*** TEXT BLOCK ***

GenAI isn’t magic — it’s a workload. Inference, training, serving — Kubernetes eats them for breakfast.
But Agentic Apps on K8s bring new scheduling and utilization challenges. Low GPU utilization? Wrong operators? Misaligned resource requests? That’s wasted money.
Here’s how I see it coming together:
1. Treat GenAI as a First-Class Workload
- Training, inference, serving — schedule them like any microservice
- Separate control-plane and data-plane for AI pipelines
- Apply standard K8s patterns — don’t reinvent orchestration
2. GPU Scheduling With DRA
- Dynamic Resource Allocation replaces static GPU assignments
- NVIDIA KAI Scheduler integrates directly with K8s APIs
- Prevents idle GPU time — turn CapEx into utilization
3. Use the Right Operators & Frameworks
- Operators handle provisioning + lifecycle for AI jobs
- Examples: Kserve for inference, Kubeflow for pipelines
- Keeps the AI stack K8s-native
4. Bring Models Close to Compute
- Host local models like ollama for low-latency responses
- Reduce dependency on external APIs for inference
- Fit deployment footprint to your cost/perf sweet spot
5. Orchestrate the Full Agentic Stack
- Data + MCP as the context backbone for agents
- Frameworks like LangChain, KAgent handle orchestration
- Keep agents stateless — scale horizontally under load
Remember, basics matter:
- Idle GPUs are the silent killer — DRA fixes that
- Local models + optimized scheduling cut inference delays
- Kubernetes gives you elasticity — let Agentic Apps just ride the wave
GenAI on K8s isn’t an experiment; it’s the next wave of platform engineering. Run it like you’d run any other production workload.

*** End of TEXT BLOCK ***
*** GIVEN INFORMATION ***

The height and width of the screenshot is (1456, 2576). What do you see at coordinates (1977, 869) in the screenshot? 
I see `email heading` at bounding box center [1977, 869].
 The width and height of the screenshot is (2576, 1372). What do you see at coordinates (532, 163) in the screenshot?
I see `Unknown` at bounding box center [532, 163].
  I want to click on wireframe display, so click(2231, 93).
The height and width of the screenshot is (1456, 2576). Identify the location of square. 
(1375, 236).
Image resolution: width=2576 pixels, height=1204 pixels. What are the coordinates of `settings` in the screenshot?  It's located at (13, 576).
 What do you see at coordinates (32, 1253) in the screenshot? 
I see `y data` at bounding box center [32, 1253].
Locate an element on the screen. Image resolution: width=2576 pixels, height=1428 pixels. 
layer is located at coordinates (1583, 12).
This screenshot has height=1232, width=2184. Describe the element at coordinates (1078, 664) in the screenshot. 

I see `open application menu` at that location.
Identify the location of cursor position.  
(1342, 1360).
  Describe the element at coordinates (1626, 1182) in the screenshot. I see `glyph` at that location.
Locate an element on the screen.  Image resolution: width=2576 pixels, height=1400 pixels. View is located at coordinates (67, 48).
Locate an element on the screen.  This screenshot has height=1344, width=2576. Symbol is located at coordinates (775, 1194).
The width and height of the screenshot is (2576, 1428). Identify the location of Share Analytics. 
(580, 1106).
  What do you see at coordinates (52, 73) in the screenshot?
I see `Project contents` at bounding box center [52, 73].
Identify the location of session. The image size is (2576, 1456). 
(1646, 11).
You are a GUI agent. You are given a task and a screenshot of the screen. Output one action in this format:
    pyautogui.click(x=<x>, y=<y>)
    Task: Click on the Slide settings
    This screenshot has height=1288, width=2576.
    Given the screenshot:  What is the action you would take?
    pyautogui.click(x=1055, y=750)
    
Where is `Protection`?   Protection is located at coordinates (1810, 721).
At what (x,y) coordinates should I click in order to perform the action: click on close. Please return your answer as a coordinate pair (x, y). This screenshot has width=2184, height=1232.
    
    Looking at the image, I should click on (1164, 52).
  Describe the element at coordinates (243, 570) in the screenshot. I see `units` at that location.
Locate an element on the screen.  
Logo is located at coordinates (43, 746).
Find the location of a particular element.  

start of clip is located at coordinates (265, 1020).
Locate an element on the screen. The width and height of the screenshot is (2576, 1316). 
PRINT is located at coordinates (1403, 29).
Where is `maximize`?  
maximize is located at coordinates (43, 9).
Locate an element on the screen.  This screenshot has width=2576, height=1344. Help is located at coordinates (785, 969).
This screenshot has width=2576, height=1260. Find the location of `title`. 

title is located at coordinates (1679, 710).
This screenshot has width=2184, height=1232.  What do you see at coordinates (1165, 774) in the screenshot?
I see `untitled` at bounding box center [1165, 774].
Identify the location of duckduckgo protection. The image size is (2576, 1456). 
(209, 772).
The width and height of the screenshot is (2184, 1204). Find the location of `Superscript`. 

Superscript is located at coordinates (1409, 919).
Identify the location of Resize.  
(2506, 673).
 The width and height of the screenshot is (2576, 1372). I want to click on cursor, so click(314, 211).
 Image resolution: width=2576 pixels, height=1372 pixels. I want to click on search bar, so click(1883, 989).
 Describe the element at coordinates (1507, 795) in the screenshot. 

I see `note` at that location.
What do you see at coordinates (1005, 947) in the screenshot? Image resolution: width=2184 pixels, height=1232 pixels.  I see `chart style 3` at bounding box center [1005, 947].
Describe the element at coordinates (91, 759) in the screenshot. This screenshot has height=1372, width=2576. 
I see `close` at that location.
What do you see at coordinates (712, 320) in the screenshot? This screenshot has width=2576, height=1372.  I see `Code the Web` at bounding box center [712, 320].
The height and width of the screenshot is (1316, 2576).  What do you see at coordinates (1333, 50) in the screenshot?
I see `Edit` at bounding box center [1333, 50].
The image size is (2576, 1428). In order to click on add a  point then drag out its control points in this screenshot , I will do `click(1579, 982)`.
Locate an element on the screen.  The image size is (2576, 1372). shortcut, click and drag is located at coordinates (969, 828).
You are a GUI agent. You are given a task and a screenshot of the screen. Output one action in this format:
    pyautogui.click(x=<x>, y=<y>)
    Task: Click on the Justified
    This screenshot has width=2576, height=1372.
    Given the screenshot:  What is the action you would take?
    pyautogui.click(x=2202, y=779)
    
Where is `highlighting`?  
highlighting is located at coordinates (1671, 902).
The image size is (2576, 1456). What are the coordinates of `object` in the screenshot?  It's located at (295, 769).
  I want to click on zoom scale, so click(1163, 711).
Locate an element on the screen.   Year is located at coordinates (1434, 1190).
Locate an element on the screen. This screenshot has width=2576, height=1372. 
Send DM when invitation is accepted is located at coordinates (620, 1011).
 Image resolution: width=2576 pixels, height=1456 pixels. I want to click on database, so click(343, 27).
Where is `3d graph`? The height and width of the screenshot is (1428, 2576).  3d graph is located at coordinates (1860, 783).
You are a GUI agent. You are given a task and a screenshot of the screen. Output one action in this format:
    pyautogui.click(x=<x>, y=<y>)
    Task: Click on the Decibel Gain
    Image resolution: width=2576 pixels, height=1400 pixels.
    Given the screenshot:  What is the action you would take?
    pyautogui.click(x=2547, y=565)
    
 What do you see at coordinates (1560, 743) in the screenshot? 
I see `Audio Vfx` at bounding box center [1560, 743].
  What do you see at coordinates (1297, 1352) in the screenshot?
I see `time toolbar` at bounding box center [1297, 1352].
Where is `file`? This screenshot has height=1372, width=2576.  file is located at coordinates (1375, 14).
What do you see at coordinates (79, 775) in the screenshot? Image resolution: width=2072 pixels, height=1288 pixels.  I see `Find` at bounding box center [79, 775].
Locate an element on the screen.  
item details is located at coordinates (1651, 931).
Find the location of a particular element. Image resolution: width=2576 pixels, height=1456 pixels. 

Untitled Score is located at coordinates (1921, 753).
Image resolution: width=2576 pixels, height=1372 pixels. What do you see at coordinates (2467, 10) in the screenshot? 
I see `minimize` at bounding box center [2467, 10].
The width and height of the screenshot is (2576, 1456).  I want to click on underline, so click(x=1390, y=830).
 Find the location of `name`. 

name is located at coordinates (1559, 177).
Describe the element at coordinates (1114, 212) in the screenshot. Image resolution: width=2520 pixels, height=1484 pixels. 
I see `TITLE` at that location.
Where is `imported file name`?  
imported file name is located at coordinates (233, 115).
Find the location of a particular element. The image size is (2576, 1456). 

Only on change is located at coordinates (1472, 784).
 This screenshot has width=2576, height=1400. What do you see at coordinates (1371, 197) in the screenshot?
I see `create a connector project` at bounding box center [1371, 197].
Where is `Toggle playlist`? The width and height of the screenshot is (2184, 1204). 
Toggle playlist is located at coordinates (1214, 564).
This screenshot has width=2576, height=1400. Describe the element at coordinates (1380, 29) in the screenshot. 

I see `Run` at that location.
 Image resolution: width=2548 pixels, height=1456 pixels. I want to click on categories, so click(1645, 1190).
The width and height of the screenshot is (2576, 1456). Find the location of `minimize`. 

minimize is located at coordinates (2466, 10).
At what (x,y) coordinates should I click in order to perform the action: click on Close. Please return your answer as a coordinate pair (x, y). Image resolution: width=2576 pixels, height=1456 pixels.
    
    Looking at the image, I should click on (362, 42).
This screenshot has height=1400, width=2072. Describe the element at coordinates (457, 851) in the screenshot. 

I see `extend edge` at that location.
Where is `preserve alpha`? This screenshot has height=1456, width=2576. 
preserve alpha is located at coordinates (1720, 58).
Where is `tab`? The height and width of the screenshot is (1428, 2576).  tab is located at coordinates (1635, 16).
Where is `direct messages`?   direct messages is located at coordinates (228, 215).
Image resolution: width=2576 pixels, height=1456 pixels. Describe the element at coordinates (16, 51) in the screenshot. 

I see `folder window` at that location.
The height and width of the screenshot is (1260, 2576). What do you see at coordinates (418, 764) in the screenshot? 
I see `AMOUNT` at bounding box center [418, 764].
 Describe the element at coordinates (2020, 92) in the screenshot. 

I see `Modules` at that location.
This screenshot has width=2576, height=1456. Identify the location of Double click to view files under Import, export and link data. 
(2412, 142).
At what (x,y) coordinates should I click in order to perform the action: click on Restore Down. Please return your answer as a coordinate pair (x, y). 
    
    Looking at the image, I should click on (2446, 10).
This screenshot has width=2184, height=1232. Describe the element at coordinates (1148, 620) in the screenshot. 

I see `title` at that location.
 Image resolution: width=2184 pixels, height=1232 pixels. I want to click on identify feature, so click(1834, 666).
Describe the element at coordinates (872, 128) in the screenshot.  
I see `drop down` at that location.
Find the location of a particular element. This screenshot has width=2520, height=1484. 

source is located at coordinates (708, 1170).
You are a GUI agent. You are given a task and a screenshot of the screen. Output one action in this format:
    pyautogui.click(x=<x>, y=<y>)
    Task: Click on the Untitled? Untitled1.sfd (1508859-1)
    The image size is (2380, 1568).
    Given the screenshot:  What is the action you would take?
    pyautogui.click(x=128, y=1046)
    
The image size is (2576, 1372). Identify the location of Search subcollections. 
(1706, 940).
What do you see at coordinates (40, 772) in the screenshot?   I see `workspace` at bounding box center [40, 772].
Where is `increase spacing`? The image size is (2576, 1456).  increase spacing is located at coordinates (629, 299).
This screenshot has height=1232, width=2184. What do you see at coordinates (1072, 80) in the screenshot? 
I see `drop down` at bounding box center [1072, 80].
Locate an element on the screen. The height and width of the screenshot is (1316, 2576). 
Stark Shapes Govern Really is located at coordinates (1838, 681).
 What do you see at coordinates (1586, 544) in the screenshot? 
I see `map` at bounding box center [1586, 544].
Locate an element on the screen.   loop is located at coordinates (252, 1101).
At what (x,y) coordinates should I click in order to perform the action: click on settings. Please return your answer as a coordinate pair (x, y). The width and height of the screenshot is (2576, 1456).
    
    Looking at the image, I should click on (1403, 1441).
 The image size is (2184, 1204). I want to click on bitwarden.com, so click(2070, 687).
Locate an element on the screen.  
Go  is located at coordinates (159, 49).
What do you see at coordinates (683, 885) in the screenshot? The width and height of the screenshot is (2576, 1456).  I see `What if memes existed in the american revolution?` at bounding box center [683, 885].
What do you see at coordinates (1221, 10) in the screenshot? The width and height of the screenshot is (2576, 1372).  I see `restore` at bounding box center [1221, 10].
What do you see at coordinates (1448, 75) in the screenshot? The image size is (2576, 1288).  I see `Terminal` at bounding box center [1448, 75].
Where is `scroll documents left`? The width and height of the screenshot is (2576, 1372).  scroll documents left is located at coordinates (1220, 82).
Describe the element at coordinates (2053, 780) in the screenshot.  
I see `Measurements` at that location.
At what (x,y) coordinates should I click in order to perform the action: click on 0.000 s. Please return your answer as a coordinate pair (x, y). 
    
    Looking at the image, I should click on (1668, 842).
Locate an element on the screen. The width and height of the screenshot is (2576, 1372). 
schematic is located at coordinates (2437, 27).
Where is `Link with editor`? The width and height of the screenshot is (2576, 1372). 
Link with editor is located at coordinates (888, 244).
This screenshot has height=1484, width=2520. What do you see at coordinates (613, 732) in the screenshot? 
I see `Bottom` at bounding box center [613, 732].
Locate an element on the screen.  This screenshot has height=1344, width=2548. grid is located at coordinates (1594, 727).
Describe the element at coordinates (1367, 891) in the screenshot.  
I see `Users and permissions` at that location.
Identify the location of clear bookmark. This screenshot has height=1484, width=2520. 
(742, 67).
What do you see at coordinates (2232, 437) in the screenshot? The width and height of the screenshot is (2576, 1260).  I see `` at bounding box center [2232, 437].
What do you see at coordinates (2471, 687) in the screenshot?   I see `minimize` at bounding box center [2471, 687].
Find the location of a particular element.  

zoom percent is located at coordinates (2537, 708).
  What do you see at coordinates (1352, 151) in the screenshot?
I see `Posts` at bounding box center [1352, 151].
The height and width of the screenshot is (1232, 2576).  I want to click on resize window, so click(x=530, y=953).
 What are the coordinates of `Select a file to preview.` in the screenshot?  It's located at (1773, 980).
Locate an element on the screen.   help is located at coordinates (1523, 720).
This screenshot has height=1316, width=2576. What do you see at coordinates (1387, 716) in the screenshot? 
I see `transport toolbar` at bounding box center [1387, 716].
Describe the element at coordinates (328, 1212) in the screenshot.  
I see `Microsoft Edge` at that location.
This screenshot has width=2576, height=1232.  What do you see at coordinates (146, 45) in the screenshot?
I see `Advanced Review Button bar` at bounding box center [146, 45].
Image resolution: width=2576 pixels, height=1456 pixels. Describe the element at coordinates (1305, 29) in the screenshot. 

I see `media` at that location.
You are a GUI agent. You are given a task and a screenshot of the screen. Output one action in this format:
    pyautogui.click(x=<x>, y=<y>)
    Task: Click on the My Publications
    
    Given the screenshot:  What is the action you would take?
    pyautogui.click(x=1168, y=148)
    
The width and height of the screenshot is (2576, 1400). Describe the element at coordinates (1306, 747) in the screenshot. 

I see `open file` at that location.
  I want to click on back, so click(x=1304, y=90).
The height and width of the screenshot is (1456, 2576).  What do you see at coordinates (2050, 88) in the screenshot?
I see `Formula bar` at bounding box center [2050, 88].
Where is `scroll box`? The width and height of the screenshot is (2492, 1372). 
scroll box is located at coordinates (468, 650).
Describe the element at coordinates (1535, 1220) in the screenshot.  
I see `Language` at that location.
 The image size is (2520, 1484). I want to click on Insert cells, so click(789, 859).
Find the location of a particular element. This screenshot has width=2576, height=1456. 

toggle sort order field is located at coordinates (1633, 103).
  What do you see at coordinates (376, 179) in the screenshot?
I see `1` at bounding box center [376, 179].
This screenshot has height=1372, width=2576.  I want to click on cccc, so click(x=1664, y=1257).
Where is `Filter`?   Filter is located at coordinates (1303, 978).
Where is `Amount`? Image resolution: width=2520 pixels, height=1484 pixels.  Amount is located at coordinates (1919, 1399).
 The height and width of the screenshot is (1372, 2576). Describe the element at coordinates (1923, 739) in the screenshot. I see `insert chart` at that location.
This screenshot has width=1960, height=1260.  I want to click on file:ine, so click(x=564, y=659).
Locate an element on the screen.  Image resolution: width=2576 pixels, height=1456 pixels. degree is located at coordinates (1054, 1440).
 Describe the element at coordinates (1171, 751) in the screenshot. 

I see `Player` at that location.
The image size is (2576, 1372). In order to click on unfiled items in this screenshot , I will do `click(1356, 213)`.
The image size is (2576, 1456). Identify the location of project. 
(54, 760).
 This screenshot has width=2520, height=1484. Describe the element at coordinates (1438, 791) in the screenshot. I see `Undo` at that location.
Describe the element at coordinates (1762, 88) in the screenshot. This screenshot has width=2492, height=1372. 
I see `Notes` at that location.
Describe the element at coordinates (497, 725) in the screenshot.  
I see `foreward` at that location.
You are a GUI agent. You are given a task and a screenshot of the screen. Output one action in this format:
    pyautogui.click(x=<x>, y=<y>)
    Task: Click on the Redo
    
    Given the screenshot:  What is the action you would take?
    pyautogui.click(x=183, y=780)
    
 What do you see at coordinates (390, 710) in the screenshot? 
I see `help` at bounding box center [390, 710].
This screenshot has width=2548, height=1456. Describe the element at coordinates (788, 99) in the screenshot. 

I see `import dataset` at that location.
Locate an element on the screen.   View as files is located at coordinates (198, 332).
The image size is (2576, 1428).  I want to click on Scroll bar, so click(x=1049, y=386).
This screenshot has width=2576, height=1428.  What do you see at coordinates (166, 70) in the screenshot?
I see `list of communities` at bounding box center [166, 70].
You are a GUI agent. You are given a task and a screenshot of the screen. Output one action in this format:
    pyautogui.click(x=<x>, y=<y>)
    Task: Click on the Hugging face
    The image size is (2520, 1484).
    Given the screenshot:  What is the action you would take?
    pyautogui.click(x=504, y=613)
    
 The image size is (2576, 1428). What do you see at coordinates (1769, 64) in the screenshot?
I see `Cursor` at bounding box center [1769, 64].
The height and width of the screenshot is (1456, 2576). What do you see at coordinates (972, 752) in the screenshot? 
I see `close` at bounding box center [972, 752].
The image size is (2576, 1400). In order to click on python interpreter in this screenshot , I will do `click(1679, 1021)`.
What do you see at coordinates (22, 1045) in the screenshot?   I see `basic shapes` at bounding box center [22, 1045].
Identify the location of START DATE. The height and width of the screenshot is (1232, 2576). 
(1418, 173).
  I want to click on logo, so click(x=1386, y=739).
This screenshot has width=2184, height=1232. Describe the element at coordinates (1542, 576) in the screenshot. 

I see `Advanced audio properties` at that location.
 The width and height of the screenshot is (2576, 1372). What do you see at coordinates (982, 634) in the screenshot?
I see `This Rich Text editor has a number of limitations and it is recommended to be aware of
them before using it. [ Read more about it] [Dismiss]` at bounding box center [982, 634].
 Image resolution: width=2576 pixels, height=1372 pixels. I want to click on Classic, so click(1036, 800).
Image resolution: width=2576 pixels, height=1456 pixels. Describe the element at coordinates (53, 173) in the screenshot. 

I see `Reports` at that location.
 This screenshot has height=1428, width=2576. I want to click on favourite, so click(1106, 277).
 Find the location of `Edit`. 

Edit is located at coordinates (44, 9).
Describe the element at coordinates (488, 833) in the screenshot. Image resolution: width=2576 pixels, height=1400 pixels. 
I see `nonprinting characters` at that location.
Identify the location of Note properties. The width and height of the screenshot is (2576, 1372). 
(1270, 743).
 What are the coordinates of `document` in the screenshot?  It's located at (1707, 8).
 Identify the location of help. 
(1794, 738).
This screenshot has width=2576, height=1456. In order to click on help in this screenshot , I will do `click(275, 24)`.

*** End of GIVEN INFORMATION ***

_WHAT TO PRODUCE_.
In the text on running GenAI on Kubernetes, what is named as the example operator for inference?

_SOLUTION FOR THIS TASK_.
Kserve